Maintaining your grades is important, but at the same time you need to make sure that you’re challenging yourself academically.
Now is the time for your student to really focus on their career and college research. Keep talking to their school guidance counselors, teachers, and you about their plans for after college!
Your student should find out about and enroll in AP classes or even concurrent enrollment for senior year; Also find out the AP, PSAT, SAT I & II, and ACT Test schedules. You and your student can talk to to your guidance counselor about how these tests can help them and which one is
best for them.
Take time to review your student’s academic record with them, and have them discuss ways to improve with their counselor. Your student should narrow their list of colleges to include a few with requirements at their current GPA, some above, and at least one below. Start looking at the admissions requirements for the colleges they’re interested in! Be sure to keep track of any additional requirements on top of GPA and test scores. Start a file for college catalogs and other admission information.

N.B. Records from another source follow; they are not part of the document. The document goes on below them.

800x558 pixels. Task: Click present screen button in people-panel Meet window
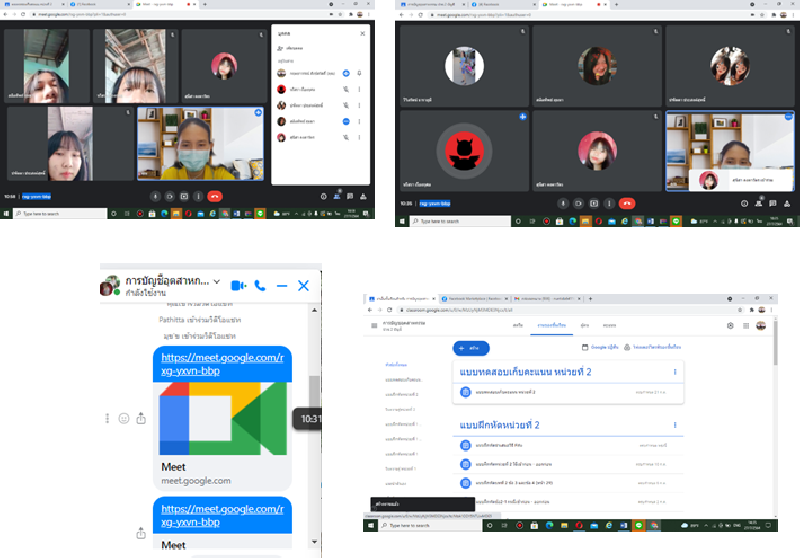tap(184, 196)
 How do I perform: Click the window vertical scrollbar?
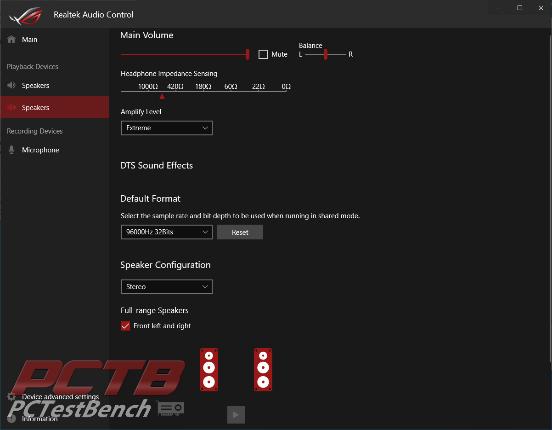coord(550,197)
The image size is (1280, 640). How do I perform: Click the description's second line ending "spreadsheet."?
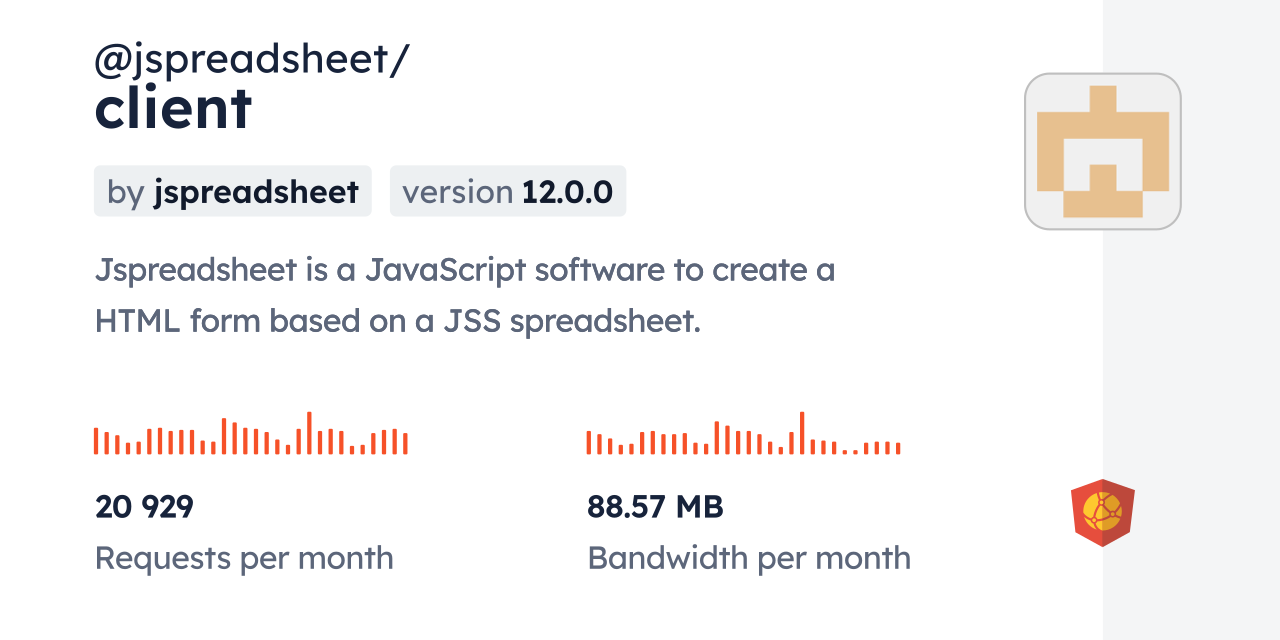(398, 321)
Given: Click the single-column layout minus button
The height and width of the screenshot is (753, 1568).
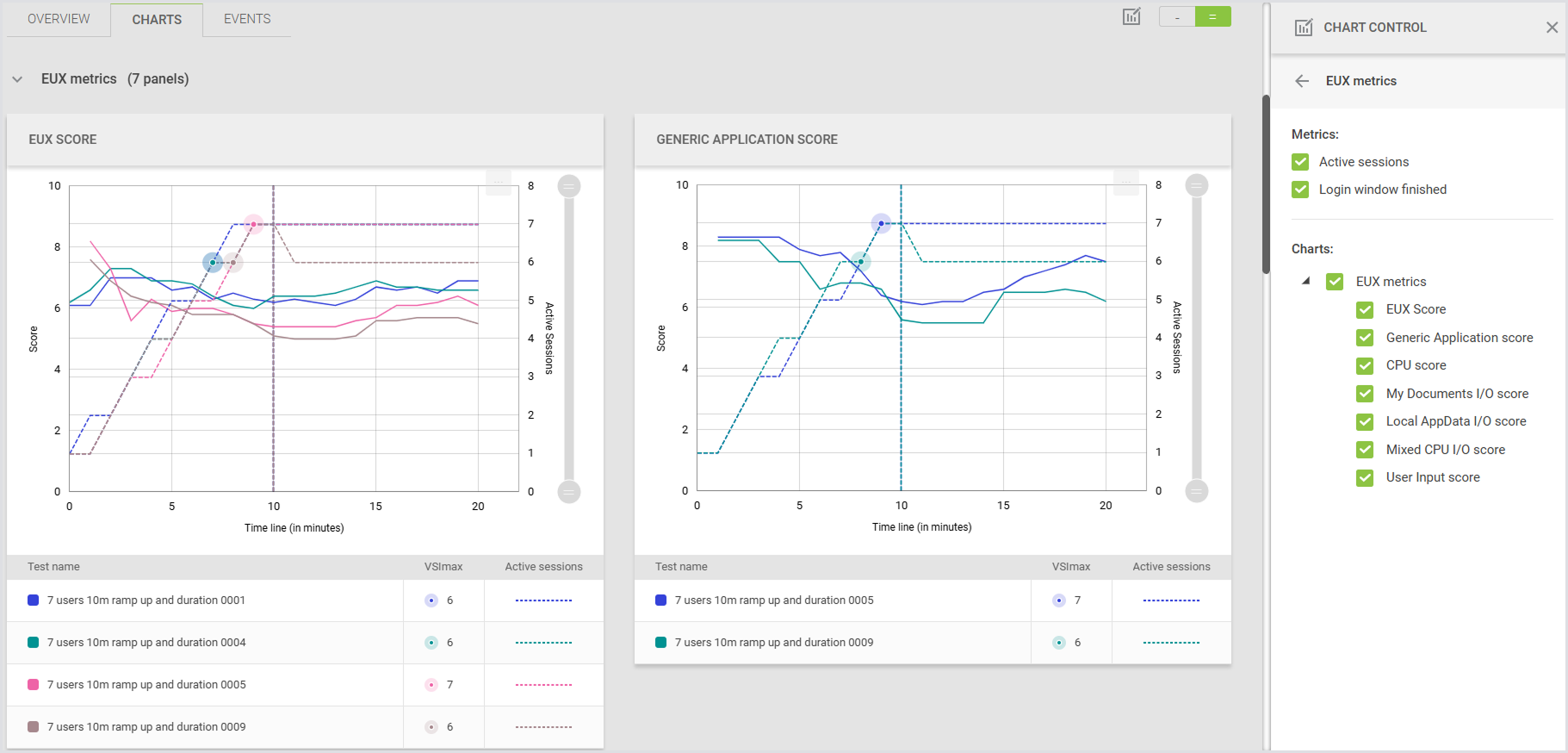Looking at the screenshot, I should [x=1177, y=16].
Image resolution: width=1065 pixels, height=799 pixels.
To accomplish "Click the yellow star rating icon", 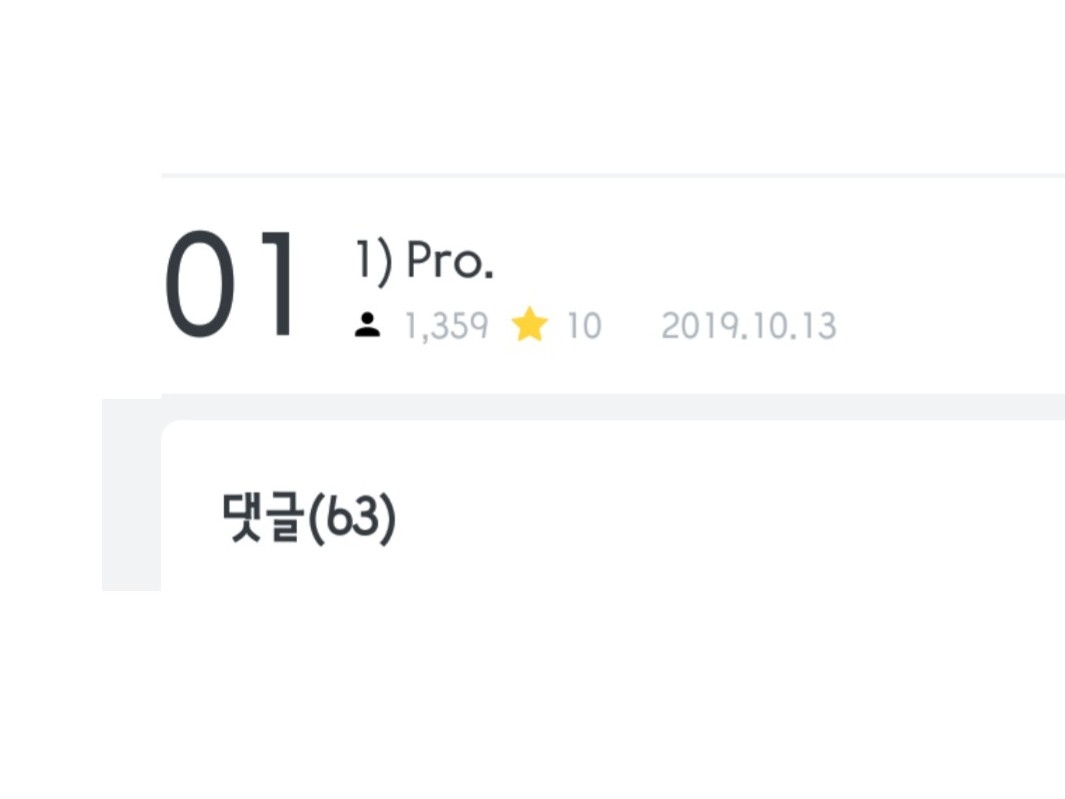I will pyautogui.click(x=530, y=324).
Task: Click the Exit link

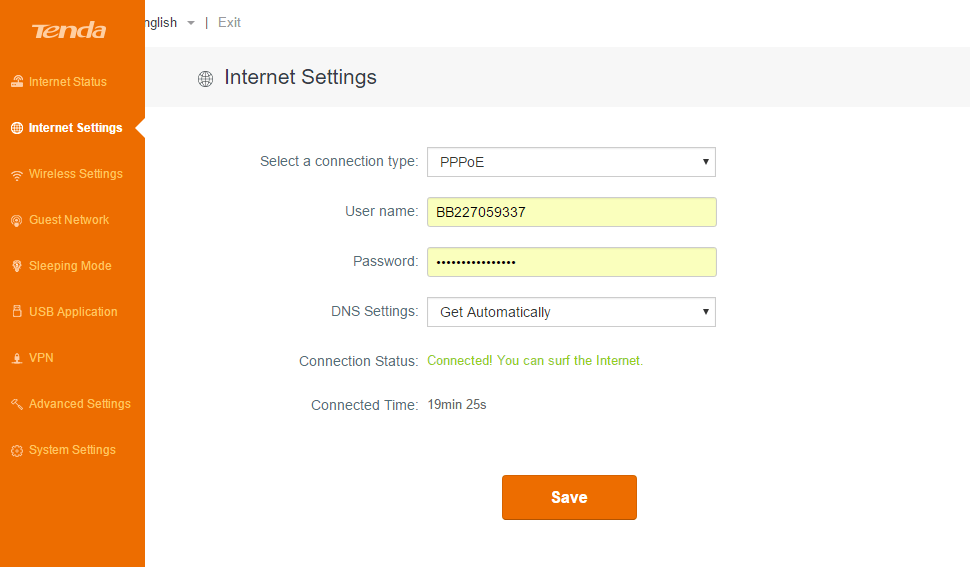Action: point(229,22)
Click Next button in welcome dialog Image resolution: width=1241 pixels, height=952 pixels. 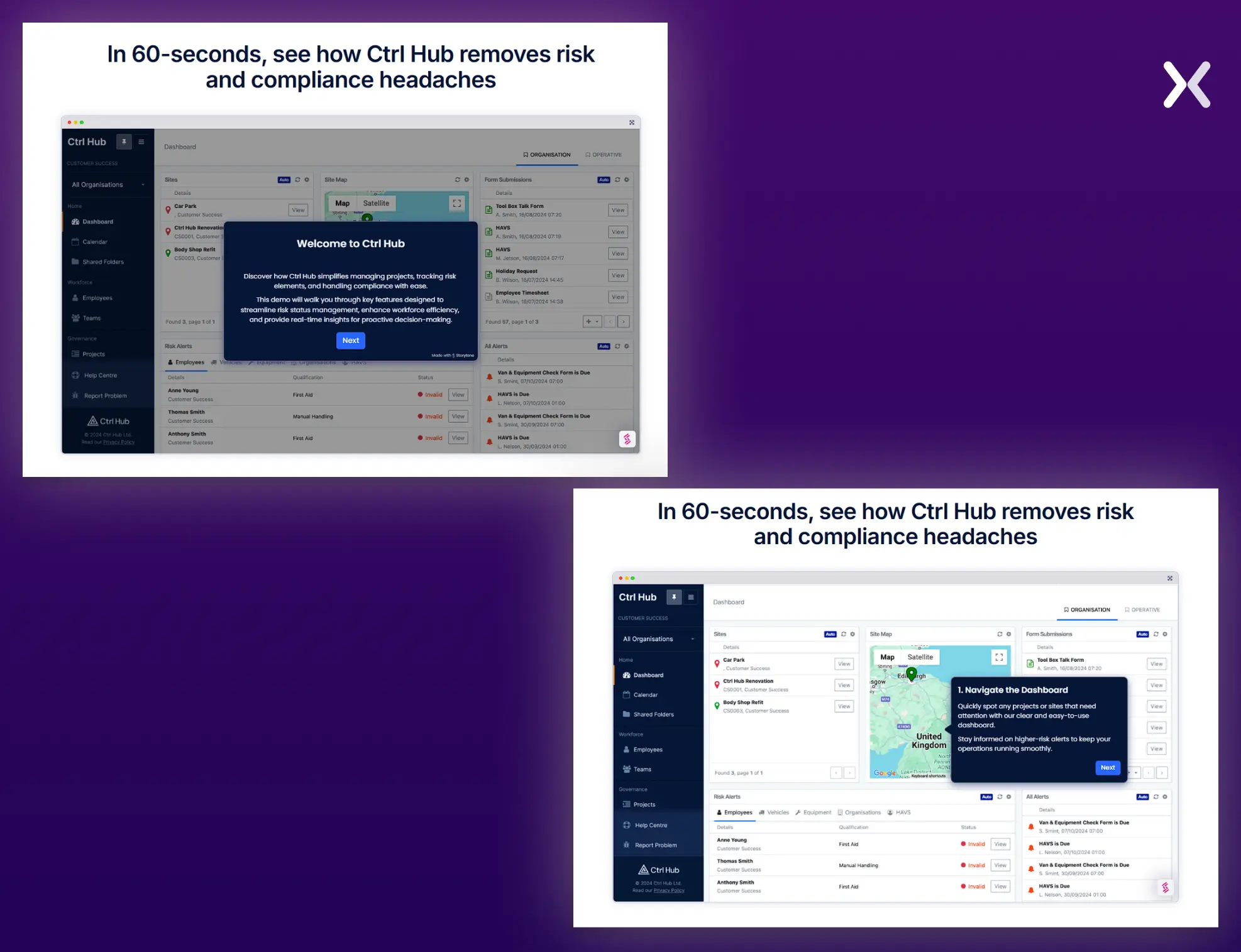click(350, 340)
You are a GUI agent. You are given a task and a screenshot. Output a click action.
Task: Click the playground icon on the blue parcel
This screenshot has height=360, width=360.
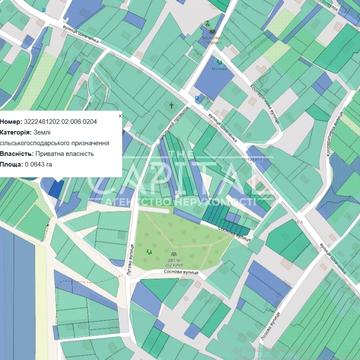[219, 62]
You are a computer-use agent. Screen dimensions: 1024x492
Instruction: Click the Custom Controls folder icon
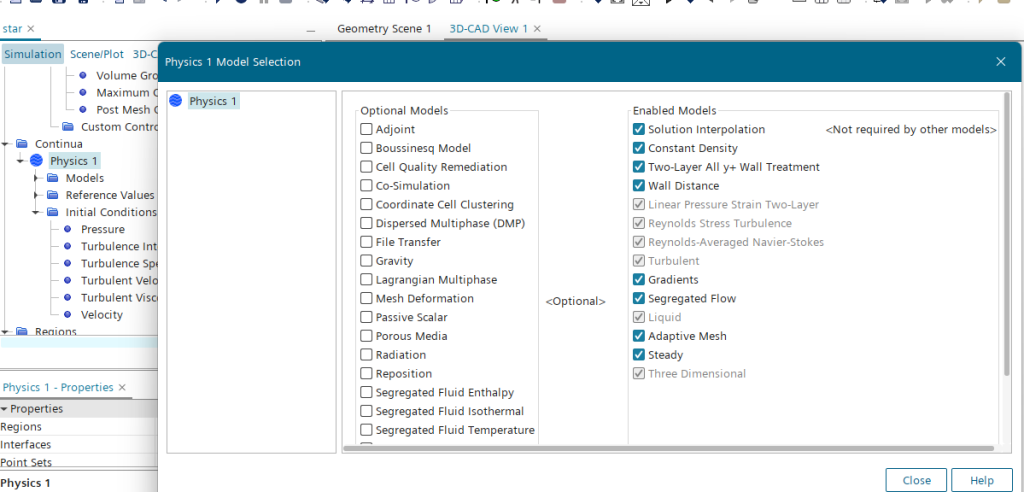pos(67,127)
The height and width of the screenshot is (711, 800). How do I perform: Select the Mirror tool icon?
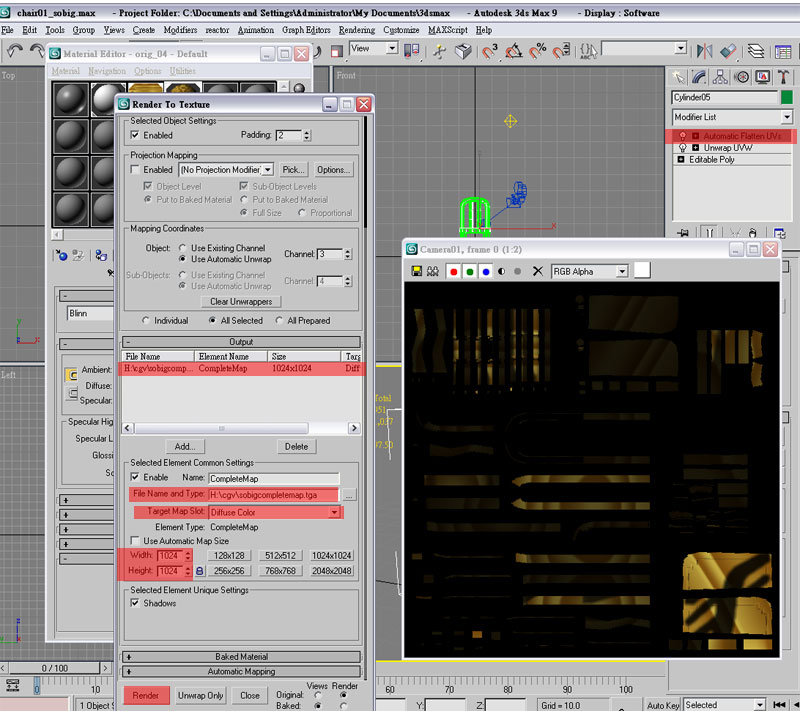(704, 51)
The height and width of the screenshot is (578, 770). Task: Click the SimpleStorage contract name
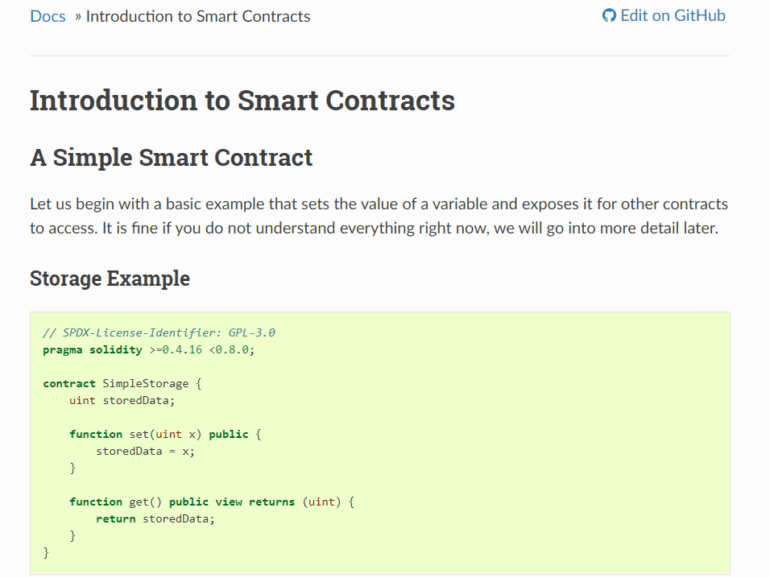point(145,384)
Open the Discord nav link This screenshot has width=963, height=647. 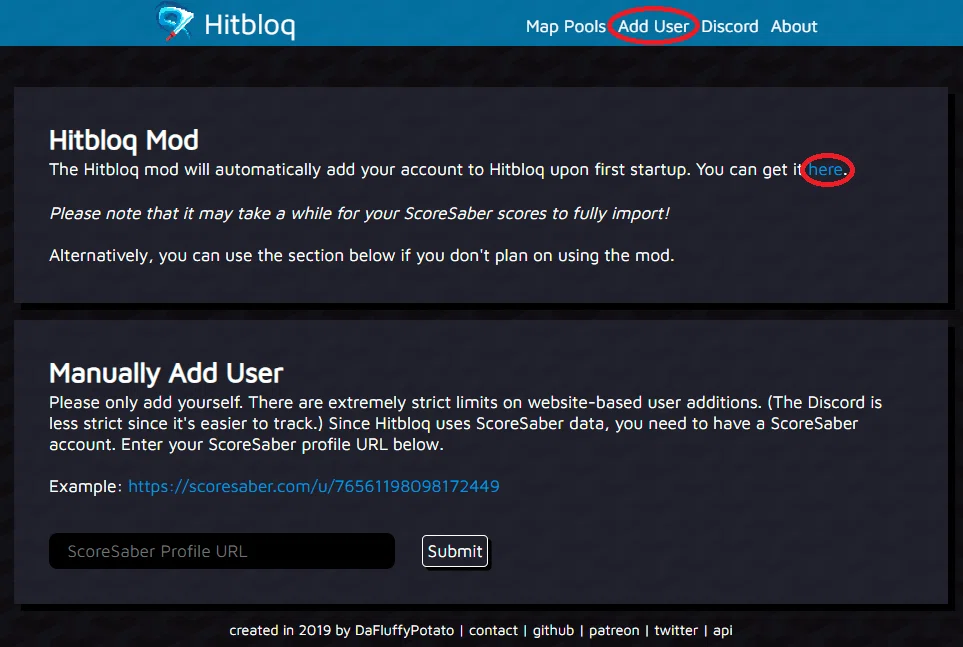click(729, 26)
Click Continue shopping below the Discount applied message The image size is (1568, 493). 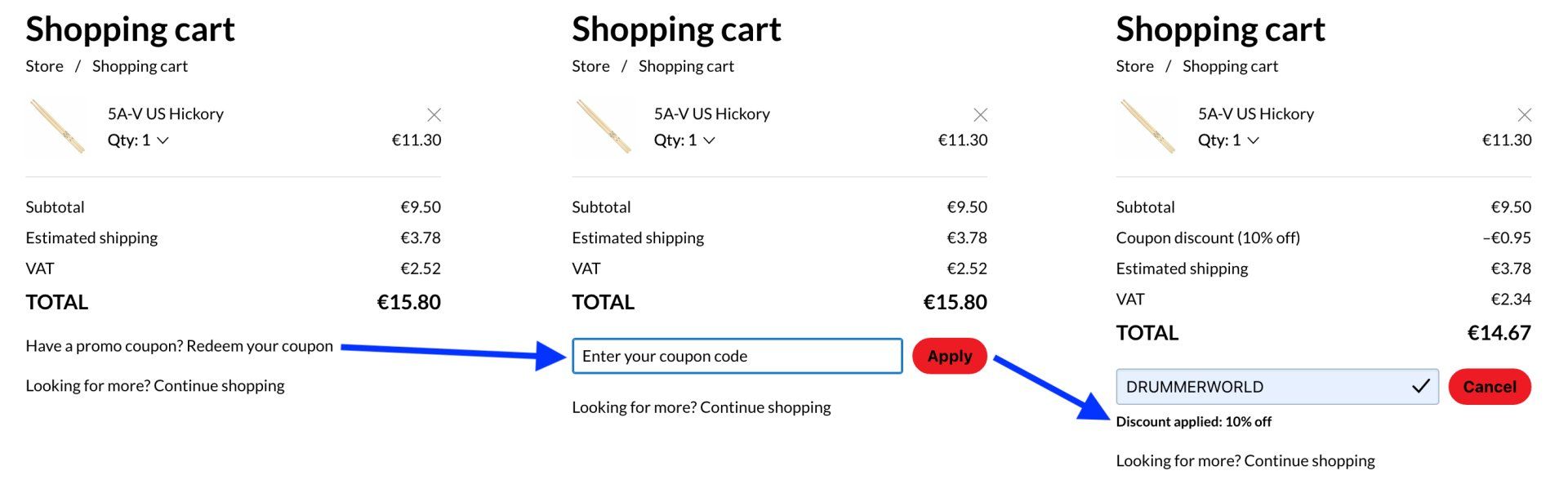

Keep an eye out for college nights at schools you might want to attend. If you’ve taken any AP classes this year, be sure to sign up for the tests in March!
Towards the end of your junior year (April & May), have your student talk to their teachers about writing letters of recommendation for them. The student should be thinking about what they would like to include in these and politely ask their teachers if they can help.
Over the summer your student should consider a part-time job, volunteer work, or an internship. They should also enroll in, or complete any driver’s training that has not been done by this time to get their driver’s license.
Update your resume with summer experiences, jobs, volunteer opportunities, or internships.
Make sure you get to graduate on time. Tips to follow through on.
- Take any final tests and complete any final projects that will complete your academic career.
- Double check with your advisor to make sure you satisfy all academic graduation requirements.
- Stop by the front office to verify that there are no holds on your record. Pay any outstanding fees and fines.
- Mail out graduations announcements to friends and family.
- Order your cap and gown.
After Graduation – Alternatives When Not Going to College
Attending college after high school isn’t for everyone. Some teens choose to take a year or two off before continuing their education, while others jump right into the workforce. If your teen is looking to explore his options, check out these alternatives and help him make a decision that is right for them.
Going to work right after high school may help your student make a better decision about schooling in the future. According to NBC News’ “College Freshmen Face Major Dilemma,” 80% of college-bound students don’t choose a major, and half of those who do declare one eventually change it. If they get a sampling of work experience first, they’ll probably make a surer decision about what they should go to school to be. They may take it more seriously too because they understand what the world of work is all about.
Many educators say that students who take a year off after high school to travel, work, or volunteer often end up returning to school more mature than when they left. Having some experience in the “real world” can help you to take better advantage of your college education because you already know what to expect, to some degree.
- Get a Job and save money – this experience could be an important lesson in managing your finances.
- Start a Business – utilizing their strengths and interests, and finding potential industries that would put them to good use and impact their community in positive ways
- Learn a Trade; Be an intern or Apprentice. Trade and vocational schools offer a unique opportunity to learn a valuable trade — for a fraction of the price in significantly less time.
- Travel Abroad – It can be the opportune time in your life to see the world you have spent so much time learning about in textbooks, and put those foreign languages to use.
- Join the Military – you’ll serve a minimum of five to eight years, no matter which branch you choose. Acquire the chance to serve their country, and the military offers career opportunities in the service and the chance to earn or save money to further one’s education,
- Volunteer or do Charity work – Volunteering can help your child learn new skills, make connections, and focus their energy on a cause that interests them.
- Take Adult Education Classes at a local Community College or Training Organization.. These are a great way to sample college life without going full-time while following a diploma or certification tract.
- Become an Online Entrepreneur
- Go After a Fellowship that may offer an alternative route ( an example is the Thiel Fellowship)
- Earn a Vocational or Career Training Certificate
- Turn hobby into a moneymaker or job that pays
- Projects Abroad offers short-term internships in countries around the world. You’ll be able to get hands-on experience in fields including business, international development, journalism, law, human rights, medicine, healthcare, microfinance, social work, veterinary medicine and animal care.